# The Carrot Stick



## goldilockz (Aug 1, 2008)

Why is it called that? Anyone know? It looks like a crop to me...


----------



## Scoutrider (Jun 4, 2009)

I think I read somewhere that Pat Parelli coined the term in honor of the "dangling the carrot in front of the horse to get him to move" trick. Like the Little Rascals.


----------



## Spirithorse (Jun 21, 2007)

Pat named it the carrot stick, not because it's orange, but because he wants people to be "extreme middle-of-the-roadists." Meaning you aren't just a stick person (like using a whip to force a horse to do something) and you aren't just a carrot person (like using treats to bribe and using all love).....you are a "carrot stick" person. You use love, language and leadership in equal doses, not just love love love and not just leadership and dictatorship.


----------



## Scoutrider (Jun 4, 2009)

Spirithorse said:


> Pat named it the carrot stick, not because it's orange, but because he wants people to be "extreme middle-of-the-roadists." Meaning you aren't just a stick person (like using a whip to force a horse to do something) and you aren't just a carrot person (like using treats to bribe and using all love).....you are a "carrot stick" person. You use love, language and leadership in equal doses, not just love love love and not just leadership and dictatorship.

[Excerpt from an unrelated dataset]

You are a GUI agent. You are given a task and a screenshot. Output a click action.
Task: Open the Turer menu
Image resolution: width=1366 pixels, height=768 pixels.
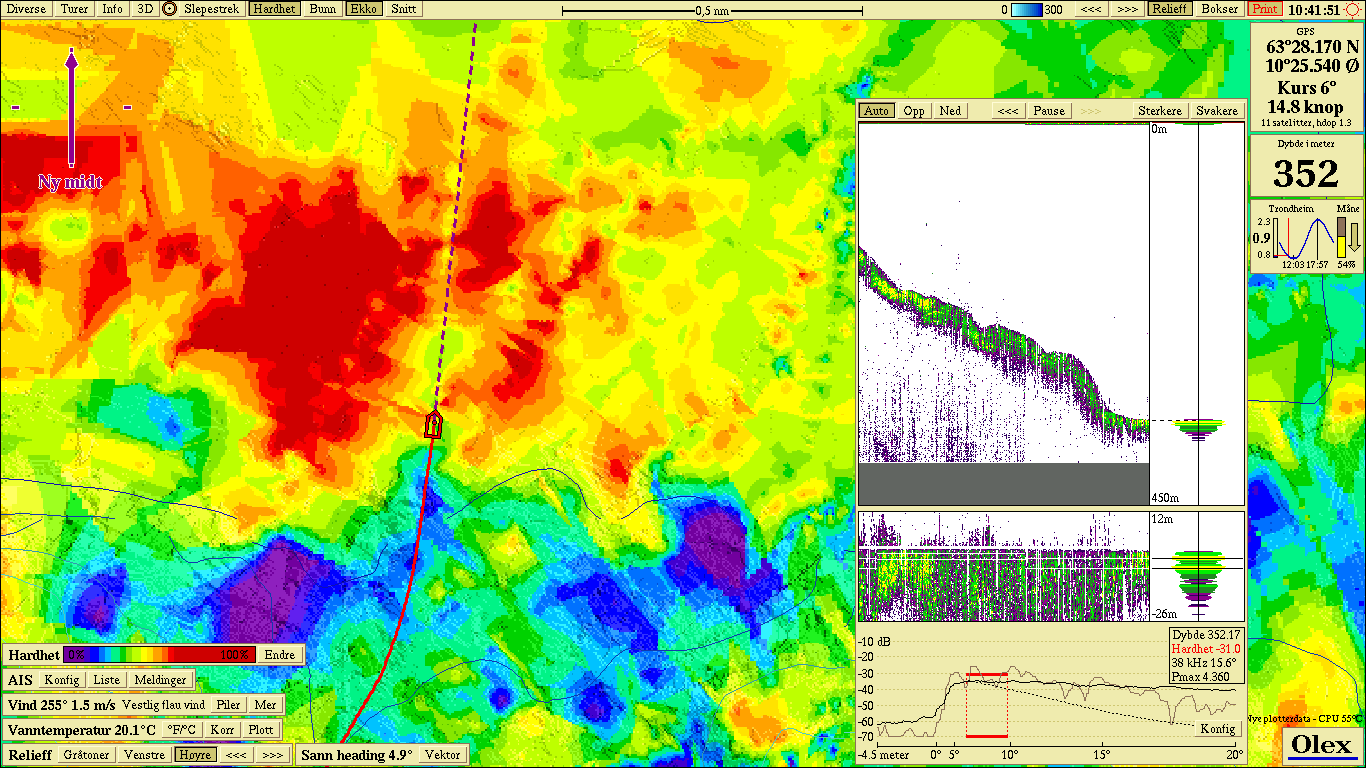coord(74,9)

That makes way more sense than what I'd heard. No idea where I read my explanation...


----------



## Misfit (Jun 29, 2009)

You can also just buy a cattle stick at any tsc for a fraction of the cost.

Just a little hint.


----------



## HorsesAreForever (Nov 9, 2007)

SpirtHorse Got it  

I use Half Circle Ranch "carrot" sticks


----------



## FlitterBug (May 28, 2009)

Spirithorse said:


> Pat named it the carrot stick, not because it's orange, but because he wants people to be "extreme middle-of-the-roadists." Meaning you aren't just a stick person (like using a whip to force a horse to do something) and you aren't just a carrot person (like using treats to bribe and using all love).....you are a "carrot stick" person. You use love, language and leadership in equal doses, not just love love love and not just leadership and dictatorship.


 
That guy just keeps cracking me up! I thought myself and my horse were supposed to show that to people, not the overpriced "stick" I carry!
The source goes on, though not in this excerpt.